__Input__.

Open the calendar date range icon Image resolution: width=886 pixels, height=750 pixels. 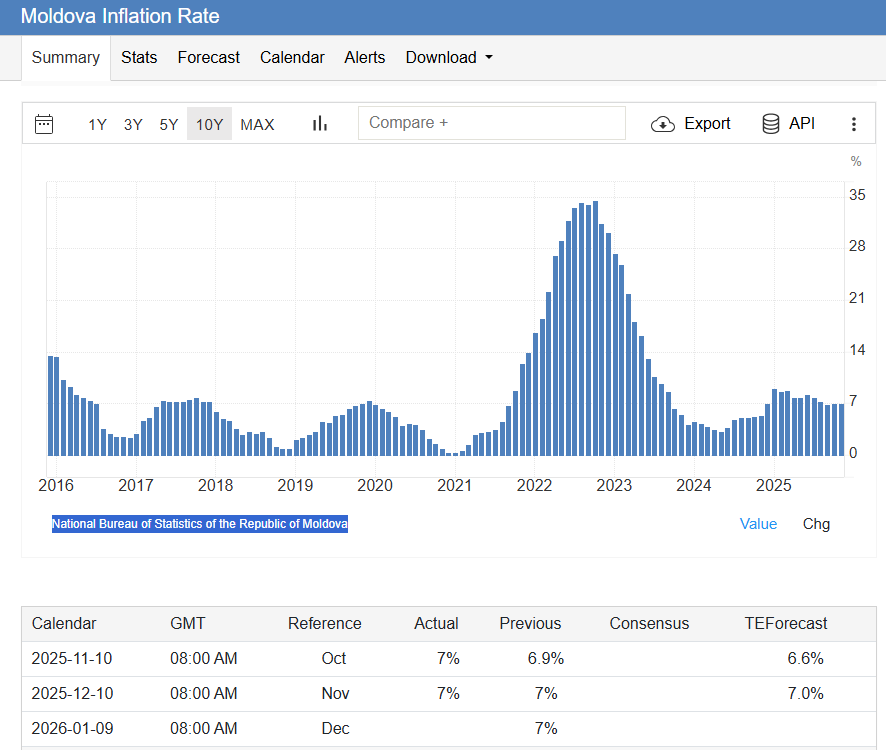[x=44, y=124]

* * *

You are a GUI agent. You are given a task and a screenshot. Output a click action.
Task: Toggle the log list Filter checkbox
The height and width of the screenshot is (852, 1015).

--

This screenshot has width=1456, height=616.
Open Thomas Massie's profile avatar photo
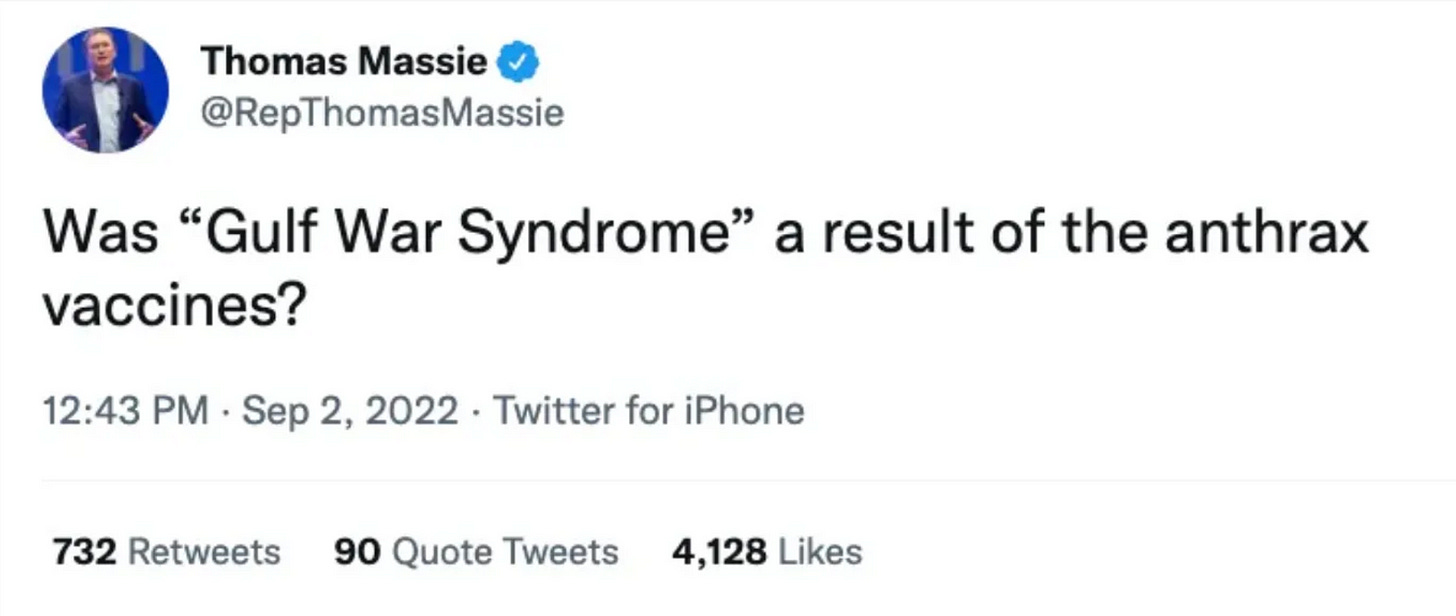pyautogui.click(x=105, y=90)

__Brief__.
Across the entries above, how many lines carry the word "screenshot"? Write only the number.

__Exercise solution__.
3